Pitt devolveu a gentileza. "Concordo: foi bem divertido, ri muito. É algo que você já sabe dentro de você mesmo. Nós temos as mesmas referências e experiências... Queria muito repetir tudo isso."

O filme traz uma série de referências a diversas obras que fazem parte do imaginário cinéfilo de Tarantino, sobretudo os westerns spaghetti do cinema italiano dos anos 1960. Mas não faltam também citações a obras anteriores do próprio Tarantino.

"O filme não pretendia ser tão autorreferente, muitas das coisas que estão ali simplesmente apareceram", disse o diretor. "As primeiras pessoas que leram o roteiro disseram: 'Então este é o seu nono filme? Pois é como se fossem os outros oito colocados juntos."

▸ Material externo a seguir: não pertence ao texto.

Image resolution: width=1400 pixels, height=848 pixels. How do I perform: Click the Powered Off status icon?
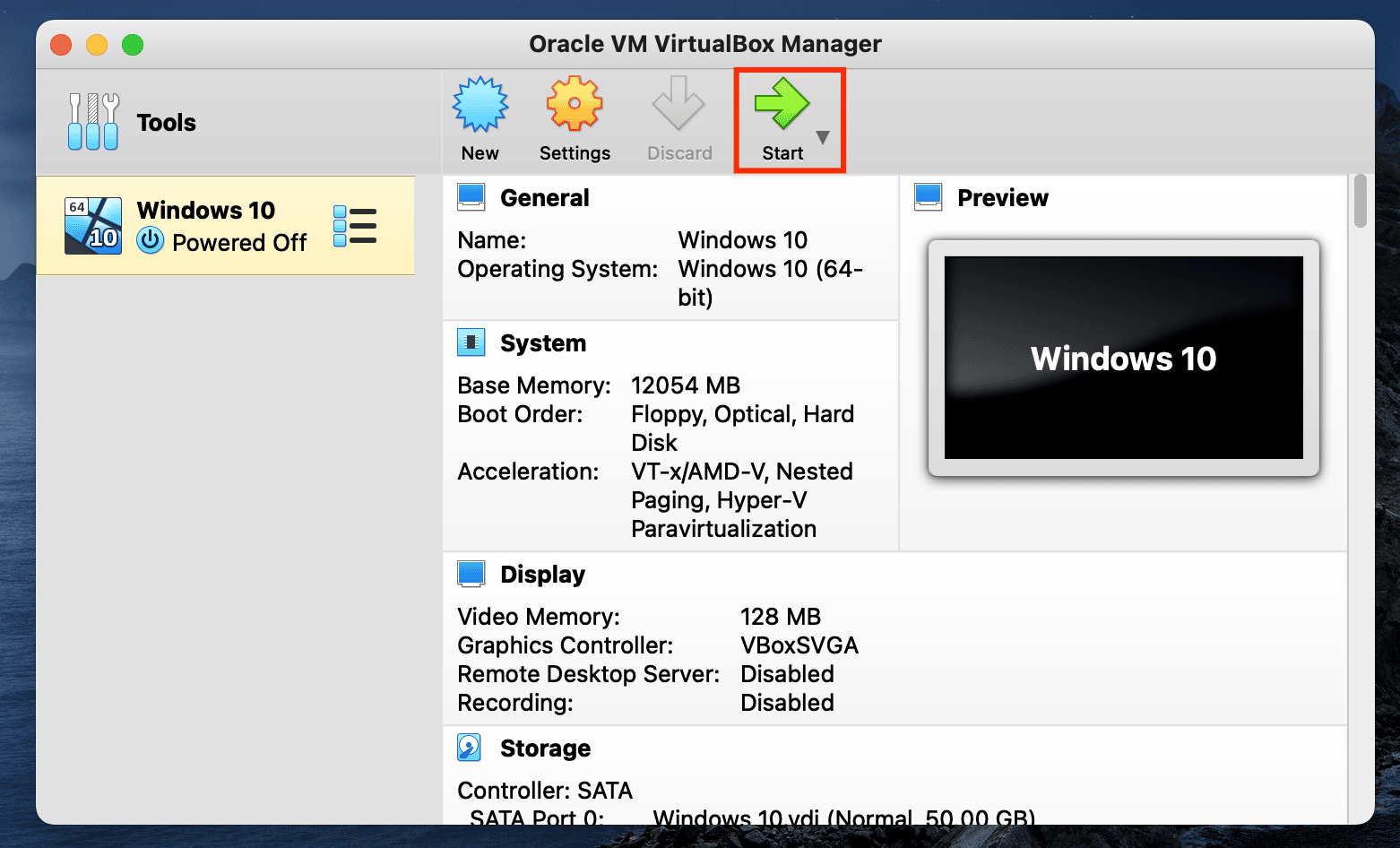[150, 241]
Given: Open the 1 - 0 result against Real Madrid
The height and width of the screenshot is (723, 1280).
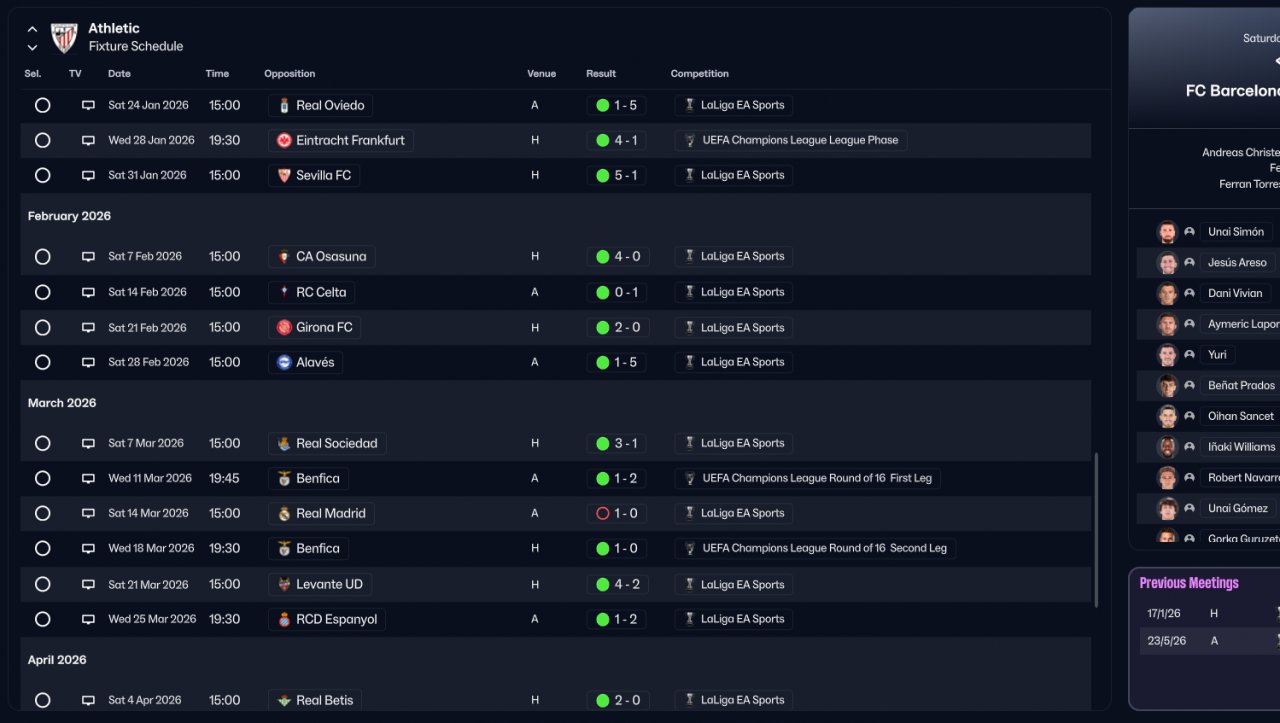Looking at the screenshot, I should pyautogui.click(x=618, y=514).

Brad Pitt, Leonardo DiCaprio, Quentin Tarantino e Margot Robbie na coletiva de "Era uma vez em Hollywood" - John Phillips/Getty Images - John Phillips/Getty Images
Imagem: John Phillips/Getty Images

DiCaprio se disse admirado com a cultura geral de Tarantino. "Há poucas pessoas que possuem o conhecimento coletivo de história do cinema, TV e música como Tarantino. Ele é um computador com uma base de dados ambulante. Acho que o filme é sua declaração de amor para a indústria do entretenimento", disse o astro. "É sobre outsiders na indústria. Uma homenagem a todos esses atores [de séries e filmes B da TV] que Tarantino admira em termos artísticos, é sua carta de amor aos outsiders da indústria. Isso é o que mais me emocionou na história."

Sobre a explicação do seu saudosismo pela época retratada no longa, Tarantino deu uma resposta bem-humorada: "Eu prefiro qualquer época anterior aos telefones celulares". Os anos passam, mas Tarantino, pelo que se percebe, continua o mesmo - tanto em termos de estilo como de visão de mundo.